Le format reste le même : livré sous forme d’un disque, le livre numérique, comme son grand frère en version papier, se décompose en chapitres que l’on télécharge sur son i-pod, et que l’on emmène partout avec soi. Dès qu’une petite dizaine de minutes se profile, hop, je saute sur mon casque, et me voilà sur les chemins de Saint-Jacques-de-Compostelle que j’ai d’ailleurs moi-même arpentés !
Si on ne parle plus guère des très hexagonaux pèlerinages de Chartres et Lourdes, celui de Saint-Jacques-de-Compostelle, au cœur de la Galice, continue d’avoir la cote chez cathos et bobos. Parce que ce périple supposé à pied de centaines de kilomètres — que l’on parte de Paris, de Vézelay, de Clermont — est une expérience extrême de dépassement, donc d’affirmation de soi ? Parce que c’est un pèlerinage « bouddhiste », comme l’affirme Jean-Christophe Rufin dans sa picaresque Immortelle Randonnée ?

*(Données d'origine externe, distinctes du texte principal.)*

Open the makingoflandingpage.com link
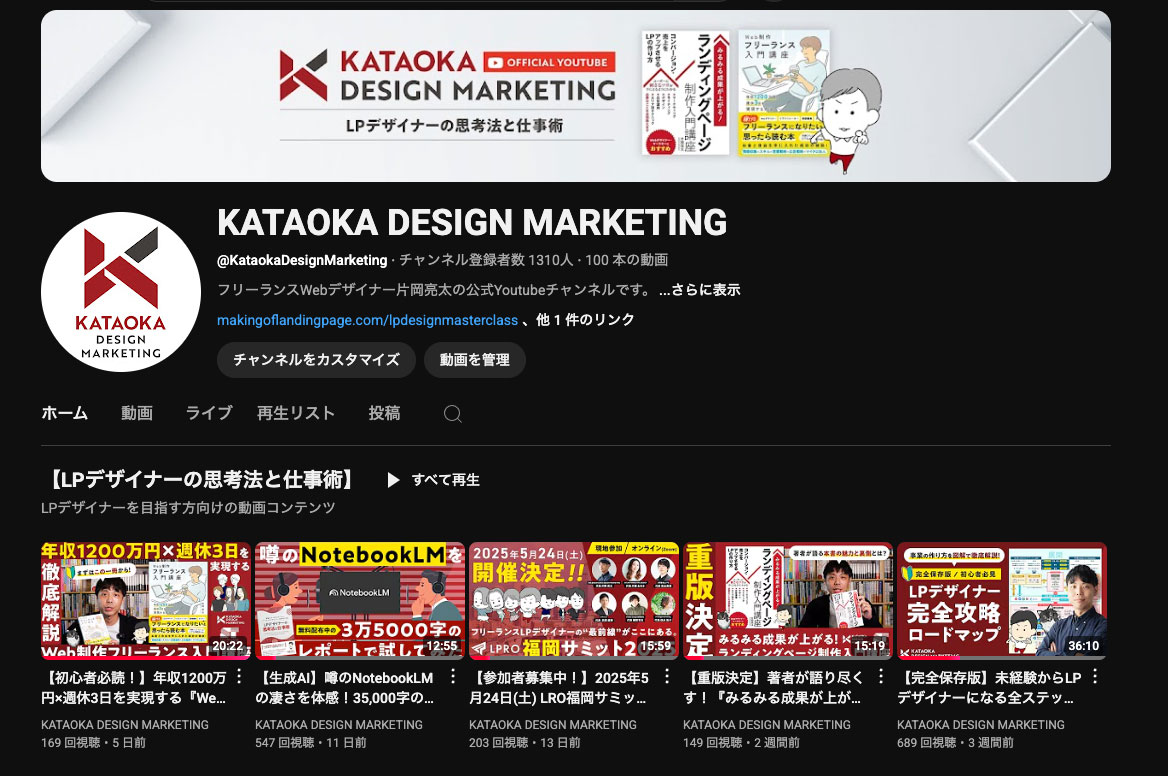The height and width of the screenshot is (776, 1168). (367, 320)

Jean-Christophe Rufin a suivi à pied, sur plus de huit cents kilomètres, le « Chemin du Nord » jusqu’à Saint-Jacques-de-Compostelle. Beaucoup moins fréquenté que la voie habituelle des pèlerins, cet itinéraire longe les côtes basque et cantabrique puis traverse les montagnes sauvages des Asturies et de Galice. « Chaque fois que l’on m’a posé la question : « Pourquoi êtes-vous allé à Santiago ? », j’ai été bien en peine de répondre. Comment expliquer à ceux qui ne l’ont pas vécu que le Chemin a pour effet sinon pour vertu de faire oublier les raisons qui ont amené à s’y engager ? On est parti, voilà tout. »
Selon lui, il « délivre des tourments de la pensée, ôte toute vanité de l’esprit et toute souffrance du corps, efface la rigide enveloppe qui entoure les choses et les sépare de notre conscience ; met le moi en résonance avec la nature ». Voilà pourquoi peut-être l’ancien médecin converti à l’écriture, puis aux honneurs républicains — de l’ambassade du Sénégal à l’Académie française —, s’est risqué sur les aventureux sentiers des « Jacquets ».

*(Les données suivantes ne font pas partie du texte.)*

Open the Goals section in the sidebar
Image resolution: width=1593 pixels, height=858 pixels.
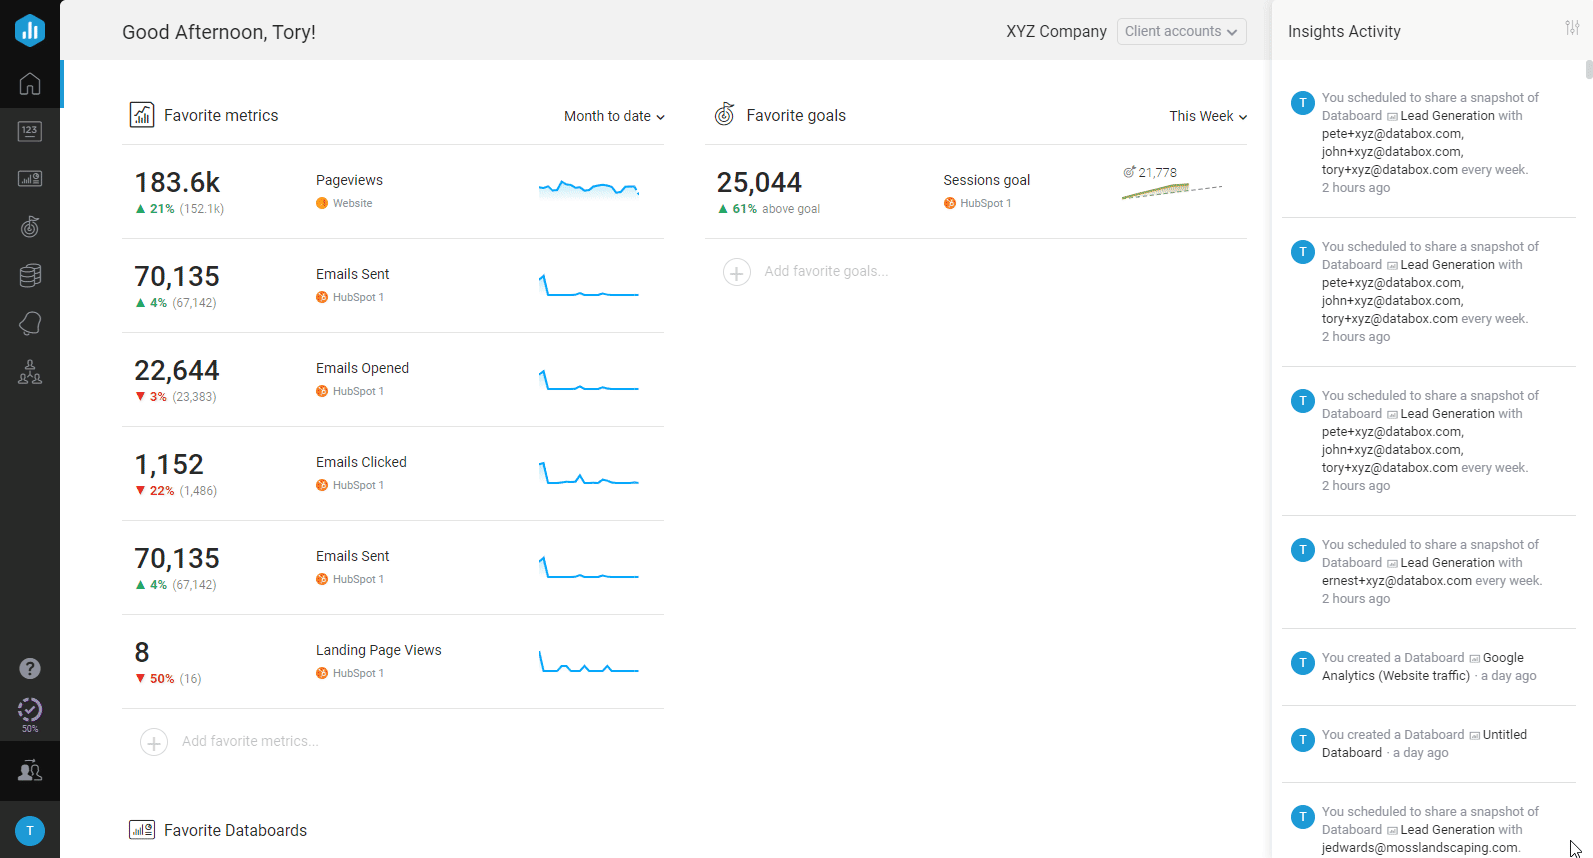30,227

Nul désir mystique en effet chez l’ex-Prix Goncourt 2001 (Rouge Brésil). Plus philosophe ironique à la Diderot que lyrique croyant à la Péguy, Rufin croque avec dérision les pittoresques sensations de son long cheminement — la radinerie, la saleté, l’obsession des ampoules aux pieds ou des ronfleurs du prochain gîte qui menacent tout pèlerin — et de savoureux portraits de ces compagnons, qu’ils cherchent Dieu ou le sexe sur la route. Mais le chemin finit bientôt par hanter celui qui s’y était nonchalamment embarqué. « En partant pour Saint-Jacques je ne cherchais rien et je l’ai trouvé. ».
Par-delà toute spiritualité, c’est un lancinant apprentissage du vide qu’a vécu le marcheur. Et un vide qui conduit au plein. En témoignent les lumineuses réflexions — sur la religion, l’histoire, la politique même — qui ponctuent son odyssée et éclairent ici la lecture d’un éclat vif. Drôle, brillant, généreux mais sans concession, cet étonnant carnet de route ne donne qu’une envie : tenter aussi l’aventure de Compostelle. Vite!
Galerie de portraits savoureux, divertissement philosophique sur le ton de Diderot, exercice d’autodérision plein d’humour et d’émerveillement, « Immortelle randonnée » se classe parmi les grands récits de voyage littéraires, et se classe en tête des ventes françaises : n’hésitez pas !
Immortelle randonnée, de Jean-Christophe Ruffin, chez Audiolib. Coffret CD à partir de 20,90 €, Téléchargement à 18,80 €.